### [Task]
Please count the lines in the items below that contain the word "minus", treating uppercase and lowercase as different, and give only the number.

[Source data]

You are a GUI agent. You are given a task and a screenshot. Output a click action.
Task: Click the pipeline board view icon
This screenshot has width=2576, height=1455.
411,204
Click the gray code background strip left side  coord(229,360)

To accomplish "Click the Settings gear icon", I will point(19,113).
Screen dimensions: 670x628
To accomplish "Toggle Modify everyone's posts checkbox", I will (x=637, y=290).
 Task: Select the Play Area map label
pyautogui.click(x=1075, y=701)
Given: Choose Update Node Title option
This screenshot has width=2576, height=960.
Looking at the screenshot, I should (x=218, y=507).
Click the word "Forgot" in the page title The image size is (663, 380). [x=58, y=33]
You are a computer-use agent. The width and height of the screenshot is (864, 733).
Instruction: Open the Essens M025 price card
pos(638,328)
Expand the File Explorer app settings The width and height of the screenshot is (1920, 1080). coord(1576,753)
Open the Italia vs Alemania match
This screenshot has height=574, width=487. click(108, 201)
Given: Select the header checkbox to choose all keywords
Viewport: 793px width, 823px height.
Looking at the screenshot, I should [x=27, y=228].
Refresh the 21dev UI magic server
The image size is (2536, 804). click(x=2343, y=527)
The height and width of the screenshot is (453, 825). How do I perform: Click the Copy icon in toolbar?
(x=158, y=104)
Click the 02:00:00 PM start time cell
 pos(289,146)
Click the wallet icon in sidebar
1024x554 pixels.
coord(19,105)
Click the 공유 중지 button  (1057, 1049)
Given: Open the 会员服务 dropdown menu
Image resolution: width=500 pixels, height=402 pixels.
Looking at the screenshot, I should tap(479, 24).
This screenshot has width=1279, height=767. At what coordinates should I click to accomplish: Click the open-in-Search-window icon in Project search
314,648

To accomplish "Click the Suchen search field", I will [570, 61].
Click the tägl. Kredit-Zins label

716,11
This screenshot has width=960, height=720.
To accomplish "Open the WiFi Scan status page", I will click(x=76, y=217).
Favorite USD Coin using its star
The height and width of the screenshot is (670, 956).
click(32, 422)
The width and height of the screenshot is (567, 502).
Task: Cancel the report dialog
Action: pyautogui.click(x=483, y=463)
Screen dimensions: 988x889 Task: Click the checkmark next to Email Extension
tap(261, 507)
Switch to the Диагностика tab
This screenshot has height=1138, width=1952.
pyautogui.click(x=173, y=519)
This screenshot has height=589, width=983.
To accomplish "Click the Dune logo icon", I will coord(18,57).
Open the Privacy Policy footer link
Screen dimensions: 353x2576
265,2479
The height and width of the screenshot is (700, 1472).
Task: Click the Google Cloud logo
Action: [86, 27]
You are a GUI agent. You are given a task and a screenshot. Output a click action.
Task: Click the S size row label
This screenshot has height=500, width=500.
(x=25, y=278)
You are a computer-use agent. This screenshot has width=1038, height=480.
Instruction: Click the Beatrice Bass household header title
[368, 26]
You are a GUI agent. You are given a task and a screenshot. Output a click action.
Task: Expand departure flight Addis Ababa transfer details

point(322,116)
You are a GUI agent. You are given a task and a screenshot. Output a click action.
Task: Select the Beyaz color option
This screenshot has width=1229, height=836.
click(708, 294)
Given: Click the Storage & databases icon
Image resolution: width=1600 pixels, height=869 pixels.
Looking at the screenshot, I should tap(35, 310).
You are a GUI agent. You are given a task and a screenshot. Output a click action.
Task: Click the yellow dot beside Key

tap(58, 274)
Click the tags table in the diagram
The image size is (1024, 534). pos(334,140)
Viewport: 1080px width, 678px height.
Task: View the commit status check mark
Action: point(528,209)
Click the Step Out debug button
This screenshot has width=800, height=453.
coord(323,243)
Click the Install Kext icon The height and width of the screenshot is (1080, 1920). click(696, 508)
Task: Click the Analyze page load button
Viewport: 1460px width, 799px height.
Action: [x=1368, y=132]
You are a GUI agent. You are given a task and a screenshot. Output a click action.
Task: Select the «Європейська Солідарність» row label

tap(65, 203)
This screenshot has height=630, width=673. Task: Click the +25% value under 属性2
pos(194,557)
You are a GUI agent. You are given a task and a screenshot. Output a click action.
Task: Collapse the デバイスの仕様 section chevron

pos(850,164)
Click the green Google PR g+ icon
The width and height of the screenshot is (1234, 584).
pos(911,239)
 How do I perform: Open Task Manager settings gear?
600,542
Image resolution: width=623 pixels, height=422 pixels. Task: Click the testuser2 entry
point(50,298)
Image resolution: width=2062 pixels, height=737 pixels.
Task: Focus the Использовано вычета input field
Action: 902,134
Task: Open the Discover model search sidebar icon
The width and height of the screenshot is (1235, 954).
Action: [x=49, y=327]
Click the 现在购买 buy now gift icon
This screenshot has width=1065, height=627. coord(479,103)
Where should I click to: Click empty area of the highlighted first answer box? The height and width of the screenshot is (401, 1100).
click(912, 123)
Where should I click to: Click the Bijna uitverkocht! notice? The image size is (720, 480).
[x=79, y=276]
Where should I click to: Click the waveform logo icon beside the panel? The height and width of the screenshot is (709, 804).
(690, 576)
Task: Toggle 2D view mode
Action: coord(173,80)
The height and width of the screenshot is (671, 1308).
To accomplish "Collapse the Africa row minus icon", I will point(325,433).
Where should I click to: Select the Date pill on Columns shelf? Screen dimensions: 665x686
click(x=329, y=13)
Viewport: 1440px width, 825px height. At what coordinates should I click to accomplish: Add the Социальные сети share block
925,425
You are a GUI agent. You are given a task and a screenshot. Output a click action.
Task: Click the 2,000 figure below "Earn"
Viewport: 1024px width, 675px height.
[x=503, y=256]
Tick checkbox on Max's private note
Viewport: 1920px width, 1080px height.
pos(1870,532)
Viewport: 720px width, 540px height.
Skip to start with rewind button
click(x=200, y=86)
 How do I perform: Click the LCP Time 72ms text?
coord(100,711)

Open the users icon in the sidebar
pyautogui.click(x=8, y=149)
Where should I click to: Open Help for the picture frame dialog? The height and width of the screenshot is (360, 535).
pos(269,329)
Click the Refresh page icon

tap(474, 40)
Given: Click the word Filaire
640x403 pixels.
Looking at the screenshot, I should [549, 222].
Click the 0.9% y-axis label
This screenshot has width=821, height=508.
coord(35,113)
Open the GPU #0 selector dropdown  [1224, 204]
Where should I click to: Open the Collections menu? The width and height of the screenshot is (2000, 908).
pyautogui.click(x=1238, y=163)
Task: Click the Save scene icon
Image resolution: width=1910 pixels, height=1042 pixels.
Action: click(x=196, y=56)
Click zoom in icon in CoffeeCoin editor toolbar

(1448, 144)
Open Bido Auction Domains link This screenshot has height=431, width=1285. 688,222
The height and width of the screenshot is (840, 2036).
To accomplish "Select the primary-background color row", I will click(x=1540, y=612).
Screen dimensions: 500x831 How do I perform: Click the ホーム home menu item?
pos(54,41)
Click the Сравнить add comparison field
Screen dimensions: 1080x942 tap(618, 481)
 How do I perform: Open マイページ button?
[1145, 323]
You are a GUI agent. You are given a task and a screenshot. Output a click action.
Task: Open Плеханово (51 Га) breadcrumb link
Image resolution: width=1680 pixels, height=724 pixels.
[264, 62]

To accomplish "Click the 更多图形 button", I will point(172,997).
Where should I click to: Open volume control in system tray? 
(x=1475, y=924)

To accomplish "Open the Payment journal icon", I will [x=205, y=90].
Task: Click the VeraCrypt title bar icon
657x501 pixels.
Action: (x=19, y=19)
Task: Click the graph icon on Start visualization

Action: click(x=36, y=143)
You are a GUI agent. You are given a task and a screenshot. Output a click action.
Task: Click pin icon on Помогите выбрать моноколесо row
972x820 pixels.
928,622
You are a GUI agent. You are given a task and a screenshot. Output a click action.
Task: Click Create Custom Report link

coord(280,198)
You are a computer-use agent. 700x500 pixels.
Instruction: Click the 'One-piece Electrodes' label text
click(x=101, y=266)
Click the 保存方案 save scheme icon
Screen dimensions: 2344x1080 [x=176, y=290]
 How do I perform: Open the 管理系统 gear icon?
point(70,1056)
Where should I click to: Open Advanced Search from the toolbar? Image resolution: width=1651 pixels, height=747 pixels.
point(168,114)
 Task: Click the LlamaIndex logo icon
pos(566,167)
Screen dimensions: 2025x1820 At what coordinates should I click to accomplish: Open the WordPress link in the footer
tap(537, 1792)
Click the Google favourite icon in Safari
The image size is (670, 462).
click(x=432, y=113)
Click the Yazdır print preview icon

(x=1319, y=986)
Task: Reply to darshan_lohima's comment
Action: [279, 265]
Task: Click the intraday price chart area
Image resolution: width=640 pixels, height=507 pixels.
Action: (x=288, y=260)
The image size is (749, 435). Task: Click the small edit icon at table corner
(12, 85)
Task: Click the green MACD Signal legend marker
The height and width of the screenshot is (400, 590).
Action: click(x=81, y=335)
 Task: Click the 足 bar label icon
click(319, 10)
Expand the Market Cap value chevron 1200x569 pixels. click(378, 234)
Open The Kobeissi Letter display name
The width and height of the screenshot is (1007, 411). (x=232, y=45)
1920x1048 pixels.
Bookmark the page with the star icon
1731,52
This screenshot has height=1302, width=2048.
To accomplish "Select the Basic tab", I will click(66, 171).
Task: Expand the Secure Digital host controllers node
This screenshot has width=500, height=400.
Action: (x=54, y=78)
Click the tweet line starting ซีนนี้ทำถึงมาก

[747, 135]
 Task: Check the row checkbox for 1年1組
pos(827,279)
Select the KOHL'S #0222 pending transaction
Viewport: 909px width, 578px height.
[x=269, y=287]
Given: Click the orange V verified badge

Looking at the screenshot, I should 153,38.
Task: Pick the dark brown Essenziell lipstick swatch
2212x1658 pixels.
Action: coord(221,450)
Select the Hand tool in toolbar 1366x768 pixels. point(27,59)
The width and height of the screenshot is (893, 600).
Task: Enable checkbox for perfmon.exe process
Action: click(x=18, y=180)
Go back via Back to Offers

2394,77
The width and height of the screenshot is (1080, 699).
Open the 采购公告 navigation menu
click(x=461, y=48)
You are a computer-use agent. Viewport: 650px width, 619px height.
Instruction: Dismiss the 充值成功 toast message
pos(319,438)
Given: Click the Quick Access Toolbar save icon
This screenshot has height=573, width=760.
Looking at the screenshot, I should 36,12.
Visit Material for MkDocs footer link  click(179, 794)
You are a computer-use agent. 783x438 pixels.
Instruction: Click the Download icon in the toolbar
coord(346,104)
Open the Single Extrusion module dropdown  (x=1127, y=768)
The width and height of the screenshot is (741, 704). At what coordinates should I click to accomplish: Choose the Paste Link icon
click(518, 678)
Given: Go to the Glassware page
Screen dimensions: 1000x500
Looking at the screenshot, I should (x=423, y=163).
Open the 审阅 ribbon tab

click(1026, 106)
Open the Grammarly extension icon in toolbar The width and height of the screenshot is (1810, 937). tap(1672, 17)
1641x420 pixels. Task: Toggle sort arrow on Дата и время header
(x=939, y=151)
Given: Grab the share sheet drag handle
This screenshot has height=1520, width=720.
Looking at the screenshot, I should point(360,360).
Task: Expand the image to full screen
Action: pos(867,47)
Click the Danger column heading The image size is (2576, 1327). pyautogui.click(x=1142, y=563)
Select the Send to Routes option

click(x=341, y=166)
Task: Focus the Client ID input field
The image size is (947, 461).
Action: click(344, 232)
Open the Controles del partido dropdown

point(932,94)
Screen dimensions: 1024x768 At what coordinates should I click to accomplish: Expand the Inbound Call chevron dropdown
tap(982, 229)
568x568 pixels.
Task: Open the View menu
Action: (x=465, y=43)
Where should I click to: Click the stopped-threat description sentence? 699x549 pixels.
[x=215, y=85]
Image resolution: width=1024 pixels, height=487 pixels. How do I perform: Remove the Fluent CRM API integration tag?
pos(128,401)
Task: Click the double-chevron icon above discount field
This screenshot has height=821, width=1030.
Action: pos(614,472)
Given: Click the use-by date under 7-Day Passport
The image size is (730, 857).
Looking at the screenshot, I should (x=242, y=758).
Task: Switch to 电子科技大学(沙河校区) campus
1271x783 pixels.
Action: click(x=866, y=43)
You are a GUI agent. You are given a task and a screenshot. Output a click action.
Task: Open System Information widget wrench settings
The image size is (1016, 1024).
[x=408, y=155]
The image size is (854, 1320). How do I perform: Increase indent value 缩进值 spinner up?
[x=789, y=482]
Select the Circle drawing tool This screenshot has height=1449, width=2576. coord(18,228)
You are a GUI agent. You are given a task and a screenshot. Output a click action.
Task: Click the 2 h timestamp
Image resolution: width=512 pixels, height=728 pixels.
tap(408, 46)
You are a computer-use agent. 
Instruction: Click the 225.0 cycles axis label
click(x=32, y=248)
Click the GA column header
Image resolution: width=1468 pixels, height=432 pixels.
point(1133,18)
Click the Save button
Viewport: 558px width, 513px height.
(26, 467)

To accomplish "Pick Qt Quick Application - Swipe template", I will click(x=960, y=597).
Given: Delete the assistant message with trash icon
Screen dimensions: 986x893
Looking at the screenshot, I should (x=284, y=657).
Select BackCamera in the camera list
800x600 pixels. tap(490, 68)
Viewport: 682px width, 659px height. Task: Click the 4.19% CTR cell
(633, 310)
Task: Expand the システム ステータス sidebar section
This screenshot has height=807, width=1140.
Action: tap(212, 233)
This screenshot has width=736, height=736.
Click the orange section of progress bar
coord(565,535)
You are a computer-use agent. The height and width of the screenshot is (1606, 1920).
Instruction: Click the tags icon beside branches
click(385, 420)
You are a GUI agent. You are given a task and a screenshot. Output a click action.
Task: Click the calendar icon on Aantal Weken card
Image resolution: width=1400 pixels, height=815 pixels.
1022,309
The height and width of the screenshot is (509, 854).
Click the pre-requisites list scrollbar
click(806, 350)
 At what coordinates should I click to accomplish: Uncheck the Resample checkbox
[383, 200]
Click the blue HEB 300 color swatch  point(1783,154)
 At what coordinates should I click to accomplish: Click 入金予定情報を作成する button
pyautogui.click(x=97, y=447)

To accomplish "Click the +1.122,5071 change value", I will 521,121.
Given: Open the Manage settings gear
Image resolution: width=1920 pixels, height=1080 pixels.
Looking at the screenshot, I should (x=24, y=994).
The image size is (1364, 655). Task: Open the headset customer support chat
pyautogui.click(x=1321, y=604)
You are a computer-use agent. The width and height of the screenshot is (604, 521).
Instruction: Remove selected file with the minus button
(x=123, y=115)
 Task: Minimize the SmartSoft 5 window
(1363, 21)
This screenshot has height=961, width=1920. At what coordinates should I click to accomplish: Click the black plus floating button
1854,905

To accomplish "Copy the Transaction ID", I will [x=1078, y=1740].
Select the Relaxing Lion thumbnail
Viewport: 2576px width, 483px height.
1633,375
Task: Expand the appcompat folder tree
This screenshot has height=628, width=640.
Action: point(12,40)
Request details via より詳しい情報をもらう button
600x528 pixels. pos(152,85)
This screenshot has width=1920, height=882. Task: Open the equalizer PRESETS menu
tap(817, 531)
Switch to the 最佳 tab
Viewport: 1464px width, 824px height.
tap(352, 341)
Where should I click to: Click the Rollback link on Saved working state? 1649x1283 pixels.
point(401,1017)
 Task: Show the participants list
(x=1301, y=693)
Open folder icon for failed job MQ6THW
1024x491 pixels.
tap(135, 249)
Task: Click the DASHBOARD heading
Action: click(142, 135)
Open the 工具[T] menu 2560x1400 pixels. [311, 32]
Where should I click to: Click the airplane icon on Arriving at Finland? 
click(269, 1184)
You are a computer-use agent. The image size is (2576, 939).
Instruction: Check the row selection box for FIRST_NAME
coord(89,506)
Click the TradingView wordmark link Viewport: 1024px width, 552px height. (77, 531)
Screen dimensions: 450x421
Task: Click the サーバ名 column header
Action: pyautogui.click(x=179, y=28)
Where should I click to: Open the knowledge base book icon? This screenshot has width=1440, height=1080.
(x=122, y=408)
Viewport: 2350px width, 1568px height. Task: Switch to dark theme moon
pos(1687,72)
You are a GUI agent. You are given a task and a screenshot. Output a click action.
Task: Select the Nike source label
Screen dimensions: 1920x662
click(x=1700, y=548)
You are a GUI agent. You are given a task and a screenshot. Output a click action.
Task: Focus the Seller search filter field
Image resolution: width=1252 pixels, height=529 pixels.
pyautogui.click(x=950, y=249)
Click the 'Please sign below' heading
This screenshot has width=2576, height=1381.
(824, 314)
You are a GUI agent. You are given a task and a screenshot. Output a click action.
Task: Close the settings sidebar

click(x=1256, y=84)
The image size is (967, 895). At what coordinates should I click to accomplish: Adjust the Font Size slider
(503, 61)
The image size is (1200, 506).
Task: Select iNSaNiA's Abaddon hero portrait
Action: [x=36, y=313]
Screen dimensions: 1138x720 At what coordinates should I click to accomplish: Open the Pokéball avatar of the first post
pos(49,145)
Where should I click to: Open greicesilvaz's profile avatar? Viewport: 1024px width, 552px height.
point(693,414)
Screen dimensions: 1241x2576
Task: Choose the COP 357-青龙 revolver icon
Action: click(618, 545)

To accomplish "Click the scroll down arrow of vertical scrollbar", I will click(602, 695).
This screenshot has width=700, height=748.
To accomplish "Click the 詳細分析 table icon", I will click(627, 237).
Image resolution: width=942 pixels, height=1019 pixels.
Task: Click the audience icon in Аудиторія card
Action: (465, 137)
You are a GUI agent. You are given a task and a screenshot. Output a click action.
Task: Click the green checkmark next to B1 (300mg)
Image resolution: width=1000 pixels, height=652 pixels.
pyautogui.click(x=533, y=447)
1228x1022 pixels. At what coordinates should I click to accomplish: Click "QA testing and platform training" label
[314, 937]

### [The solution]
2